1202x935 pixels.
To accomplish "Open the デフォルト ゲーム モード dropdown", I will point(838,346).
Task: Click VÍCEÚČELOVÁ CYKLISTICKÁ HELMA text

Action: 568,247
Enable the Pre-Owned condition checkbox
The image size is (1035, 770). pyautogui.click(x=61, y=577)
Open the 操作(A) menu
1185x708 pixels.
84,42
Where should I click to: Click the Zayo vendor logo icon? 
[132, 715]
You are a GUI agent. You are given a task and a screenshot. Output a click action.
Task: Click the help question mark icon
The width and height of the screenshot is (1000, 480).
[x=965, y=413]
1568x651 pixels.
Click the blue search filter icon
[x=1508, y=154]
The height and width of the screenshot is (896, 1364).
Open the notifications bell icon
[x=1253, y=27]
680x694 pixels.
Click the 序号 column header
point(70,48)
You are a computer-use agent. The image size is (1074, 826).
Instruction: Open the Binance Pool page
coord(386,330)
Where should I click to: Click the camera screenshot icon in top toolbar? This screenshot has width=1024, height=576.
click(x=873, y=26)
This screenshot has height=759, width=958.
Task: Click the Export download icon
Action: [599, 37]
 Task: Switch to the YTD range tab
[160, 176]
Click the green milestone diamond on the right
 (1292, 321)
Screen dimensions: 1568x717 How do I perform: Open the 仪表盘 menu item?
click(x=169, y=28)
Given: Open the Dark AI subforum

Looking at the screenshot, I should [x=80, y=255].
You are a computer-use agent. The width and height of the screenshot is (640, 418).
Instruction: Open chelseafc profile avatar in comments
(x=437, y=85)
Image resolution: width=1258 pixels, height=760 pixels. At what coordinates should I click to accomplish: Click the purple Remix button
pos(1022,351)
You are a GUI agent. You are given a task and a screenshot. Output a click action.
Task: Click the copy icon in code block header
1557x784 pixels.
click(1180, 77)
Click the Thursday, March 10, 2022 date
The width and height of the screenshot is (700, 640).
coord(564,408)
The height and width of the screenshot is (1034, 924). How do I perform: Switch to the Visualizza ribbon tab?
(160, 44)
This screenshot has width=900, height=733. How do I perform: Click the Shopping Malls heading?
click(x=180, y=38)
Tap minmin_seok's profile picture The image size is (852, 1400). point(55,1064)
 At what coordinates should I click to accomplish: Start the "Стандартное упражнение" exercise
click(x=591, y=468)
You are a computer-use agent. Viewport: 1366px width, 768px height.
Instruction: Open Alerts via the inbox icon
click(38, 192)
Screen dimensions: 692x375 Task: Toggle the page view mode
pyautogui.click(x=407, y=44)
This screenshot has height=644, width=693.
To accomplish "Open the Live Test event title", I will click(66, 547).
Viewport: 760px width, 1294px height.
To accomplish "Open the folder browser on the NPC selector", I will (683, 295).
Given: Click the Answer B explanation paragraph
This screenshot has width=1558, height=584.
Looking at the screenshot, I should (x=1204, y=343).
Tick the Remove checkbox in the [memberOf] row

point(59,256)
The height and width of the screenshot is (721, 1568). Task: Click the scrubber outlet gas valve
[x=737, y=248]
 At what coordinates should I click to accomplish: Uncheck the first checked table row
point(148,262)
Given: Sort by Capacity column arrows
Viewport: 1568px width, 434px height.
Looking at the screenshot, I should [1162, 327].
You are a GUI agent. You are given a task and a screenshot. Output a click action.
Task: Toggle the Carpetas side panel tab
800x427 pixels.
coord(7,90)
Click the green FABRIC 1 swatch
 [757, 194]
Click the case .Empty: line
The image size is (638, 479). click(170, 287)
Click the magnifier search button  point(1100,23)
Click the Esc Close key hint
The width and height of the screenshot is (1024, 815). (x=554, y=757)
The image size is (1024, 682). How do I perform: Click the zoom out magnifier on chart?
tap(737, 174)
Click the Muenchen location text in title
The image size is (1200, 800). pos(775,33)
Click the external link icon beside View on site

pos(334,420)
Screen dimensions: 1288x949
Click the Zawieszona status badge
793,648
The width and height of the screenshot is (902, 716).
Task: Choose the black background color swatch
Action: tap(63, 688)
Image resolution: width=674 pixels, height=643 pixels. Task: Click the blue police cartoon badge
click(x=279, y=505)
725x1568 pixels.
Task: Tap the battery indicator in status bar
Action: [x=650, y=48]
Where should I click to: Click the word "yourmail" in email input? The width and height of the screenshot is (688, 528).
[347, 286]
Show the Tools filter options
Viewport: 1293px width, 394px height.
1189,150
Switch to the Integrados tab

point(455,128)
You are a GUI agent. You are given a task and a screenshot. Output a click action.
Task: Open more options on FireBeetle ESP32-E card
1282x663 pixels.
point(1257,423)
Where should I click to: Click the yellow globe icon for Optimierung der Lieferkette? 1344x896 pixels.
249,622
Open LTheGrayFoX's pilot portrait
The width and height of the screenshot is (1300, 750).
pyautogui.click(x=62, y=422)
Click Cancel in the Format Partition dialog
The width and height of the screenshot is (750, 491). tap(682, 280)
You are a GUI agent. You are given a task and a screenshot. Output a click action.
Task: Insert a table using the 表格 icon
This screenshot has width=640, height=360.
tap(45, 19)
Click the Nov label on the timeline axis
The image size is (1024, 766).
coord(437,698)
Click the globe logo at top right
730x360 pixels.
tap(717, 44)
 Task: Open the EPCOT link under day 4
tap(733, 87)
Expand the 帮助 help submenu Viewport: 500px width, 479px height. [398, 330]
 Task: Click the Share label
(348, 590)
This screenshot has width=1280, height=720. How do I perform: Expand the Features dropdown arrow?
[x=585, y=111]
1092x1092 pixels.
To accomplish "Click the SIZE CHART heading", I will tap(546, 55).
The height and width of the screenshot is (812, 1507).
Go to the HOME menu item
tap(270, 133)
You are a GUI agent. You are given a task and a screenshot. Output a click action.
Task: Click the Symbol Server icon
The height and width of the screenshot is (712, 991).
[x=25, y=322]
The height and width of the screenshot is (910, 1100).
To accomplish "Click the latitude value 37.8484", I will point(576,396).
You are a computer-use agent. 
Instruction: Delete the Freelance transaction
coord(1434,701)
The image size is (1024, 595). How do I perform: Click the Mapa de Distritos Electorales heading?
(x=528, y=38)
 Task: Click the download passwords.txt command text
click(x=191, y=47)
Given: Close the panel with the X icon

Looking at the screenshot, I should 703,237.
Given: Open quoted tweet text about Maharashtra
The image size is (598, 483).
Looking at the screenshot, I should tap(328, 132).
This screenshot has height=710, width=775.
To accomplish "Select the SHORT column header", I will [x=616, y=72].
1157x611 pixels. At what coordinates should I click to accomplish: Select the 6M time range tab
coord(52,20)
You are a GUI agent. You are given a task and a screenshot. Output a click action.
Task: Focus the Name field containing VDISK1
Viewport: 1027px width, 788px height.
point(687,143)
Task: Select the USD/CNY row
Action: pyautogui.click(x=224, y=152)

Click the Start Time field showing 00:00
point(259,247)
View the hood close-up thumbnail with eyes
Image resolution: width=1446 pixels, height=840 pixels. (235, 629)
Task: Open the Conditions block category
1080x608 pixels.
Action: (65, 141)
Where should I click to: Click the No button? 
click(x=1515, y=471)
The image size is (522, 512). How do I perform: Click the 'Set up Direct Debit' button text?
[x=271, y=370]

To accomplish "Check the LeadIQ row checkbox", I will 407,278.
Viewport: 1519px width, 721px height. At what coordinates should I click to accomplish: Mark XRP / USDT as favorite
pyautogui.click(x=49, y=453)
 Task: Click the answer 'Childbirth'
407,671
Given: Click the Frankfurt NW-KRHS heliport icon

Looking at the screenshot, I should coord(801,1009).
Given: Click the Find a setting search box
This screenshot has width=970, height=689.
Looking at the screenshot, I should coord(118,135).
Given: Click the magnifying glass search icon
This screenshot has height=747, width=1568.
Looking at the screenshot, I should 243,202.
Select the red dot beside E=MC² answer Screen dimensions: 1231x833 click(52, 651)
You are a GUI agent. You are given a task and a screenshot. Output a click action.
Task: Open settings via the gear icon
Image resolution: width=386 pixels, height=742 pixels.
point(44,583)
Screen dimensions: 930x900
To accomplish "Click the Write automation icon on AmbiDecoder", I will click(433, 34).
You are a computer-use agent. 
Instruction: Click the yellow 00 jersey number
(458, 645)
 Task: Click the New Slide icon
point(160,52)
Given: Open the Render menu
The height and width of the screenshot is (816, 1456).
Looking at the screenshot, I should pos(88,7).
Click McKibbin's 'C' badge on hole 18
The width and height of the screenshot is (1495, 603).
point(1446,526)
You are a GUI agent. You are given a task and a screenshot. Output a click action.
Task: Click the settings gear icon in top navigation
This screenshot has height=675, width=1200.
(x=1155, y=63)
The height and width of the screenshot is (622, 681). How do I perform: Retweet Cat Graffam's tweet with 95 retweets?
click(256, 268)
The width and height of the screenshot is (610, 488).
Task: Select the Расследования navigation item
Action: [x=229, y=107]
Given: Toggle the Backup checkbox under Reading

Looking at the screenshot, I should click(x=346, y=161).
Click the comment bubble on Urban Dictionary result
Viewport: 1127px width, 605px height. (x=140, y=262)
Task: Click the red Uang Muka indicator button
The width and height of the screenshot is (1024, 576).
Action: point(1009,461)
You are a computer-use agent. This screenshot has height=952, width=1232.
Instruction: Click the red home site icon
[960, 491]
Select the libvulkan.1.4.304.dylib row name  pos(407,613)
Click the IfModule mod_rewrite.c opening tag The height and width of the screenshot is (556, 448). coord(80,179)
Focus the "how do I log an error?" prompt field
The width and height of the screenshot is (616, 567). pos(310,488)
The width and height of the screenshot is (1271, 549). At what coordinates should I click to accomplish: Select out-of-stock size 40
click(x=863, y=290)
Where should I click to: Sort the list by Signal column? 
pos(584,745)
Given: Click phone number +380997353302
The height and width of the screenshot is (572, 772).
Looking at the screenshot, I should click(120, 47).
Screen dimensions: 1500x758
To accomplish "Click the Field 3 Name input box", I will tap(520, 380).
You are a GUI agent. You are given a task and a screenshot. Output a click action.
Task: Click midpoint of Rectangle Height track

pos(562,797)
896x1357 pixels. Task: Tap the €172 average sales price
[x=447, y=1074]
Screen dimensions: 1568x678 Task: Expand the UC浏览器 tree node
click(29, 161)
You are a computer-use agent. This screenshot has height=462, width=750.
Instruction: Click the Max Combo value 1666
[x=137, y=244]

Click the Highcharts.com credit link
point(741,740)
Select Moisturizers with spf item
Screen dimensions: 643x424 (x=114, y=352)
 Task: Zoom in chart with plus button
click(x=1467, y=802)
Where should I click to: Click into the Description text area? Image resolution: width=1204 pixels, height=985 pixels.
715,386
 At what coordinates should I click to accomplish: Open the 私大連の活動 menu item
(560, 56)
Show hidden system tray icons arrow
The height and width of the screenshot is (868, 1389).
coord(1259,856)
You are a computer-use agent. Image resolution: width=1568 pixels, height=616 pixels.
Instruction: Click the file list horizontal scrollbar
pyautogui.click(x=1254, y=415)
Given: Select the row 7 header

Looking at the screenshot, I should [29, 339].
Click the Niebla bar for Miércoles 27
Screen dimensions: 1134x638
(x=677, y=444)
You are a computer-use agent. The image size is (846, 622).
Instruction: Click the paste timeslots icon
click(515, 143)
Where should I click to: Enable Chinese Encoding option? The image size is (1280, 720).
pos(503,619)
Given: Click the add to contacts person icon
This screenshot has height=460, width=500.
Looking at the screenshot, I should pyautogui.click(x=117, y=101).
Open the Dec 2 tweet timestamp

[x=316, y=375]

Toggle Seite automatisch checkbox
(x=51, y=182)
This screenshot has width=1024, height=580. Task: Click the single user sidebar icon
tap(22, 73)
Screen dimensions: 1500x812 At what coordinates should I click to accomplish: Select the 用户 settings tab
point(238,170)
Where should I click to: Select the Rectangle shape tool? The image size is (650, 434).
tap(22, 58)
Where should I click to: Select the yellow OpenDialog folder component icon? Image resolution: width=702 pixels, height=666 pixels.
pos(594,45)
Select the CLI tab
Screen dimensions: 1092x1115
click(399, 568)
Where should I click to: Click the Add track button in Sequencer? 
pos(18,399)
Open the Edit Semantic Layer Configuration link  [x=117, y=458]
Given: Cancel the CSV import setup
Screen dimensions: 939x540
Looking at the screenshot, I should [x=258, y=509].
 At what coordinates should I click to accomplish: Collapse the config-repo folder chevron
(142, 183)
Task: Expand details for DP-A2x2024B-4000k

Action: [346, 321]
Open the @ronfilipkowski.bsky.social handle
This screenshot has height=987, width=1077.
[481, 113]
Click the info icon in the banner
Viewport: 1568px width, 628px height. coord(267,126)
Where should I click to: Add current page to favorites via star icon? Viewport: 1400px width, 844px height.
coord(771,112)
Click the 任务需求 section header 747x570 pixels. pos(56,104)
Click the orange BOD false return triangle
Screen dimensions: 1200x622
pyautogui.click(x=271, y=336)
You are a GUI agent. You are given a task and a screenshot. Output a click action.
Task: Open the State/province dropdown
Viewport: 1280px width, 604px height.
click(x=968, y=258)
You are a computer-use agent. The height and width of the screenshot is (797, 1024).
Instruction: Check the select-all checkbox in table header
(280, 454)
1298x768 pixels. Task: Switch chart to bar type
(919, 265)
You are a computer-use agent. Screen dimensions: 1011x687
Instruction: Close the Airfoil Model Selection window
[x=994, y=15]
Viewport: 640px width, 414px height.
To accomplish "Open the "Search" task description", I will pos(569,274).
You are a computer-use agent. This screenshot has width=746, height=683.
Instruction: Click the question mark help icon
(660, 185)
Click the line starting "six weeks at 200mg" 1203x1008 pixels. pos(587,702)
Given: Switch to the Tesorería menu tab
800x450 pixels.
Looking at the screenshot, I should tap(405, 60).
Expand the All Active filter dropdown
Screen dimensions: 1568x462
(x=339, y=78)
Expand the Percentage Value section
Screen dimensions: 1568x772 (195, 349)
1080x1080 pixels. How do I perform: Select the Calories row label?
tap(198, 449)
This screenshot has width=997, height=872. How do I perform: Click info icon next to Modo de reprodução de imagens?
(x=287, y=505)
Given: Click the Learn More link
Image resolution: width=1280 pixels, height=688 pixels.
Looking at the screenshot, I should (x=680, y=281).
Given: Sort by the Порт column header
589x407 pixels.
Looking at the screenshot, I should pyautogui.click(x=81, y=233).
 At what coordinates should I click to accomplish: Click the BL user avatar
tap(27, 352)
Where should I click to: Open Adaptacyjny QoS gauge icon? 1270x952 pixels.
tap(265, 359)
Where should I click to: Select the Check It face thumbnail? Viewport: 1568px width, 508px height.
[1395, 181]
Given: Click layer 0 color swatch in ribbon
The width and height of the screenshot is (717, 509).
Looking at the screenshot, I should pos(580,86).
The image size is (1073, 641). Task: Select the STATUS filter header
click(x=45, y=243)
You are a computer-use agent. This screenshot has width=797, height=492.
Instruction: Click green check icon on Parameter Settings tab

┄┄┄┄┄┄┄┄┄┄┄┄┄┄┄┄┄┄┄┄

__Task goal__.
Looking at the records above, tally the lines holding "gear" and reply with that number only.

__Exercise response__.
2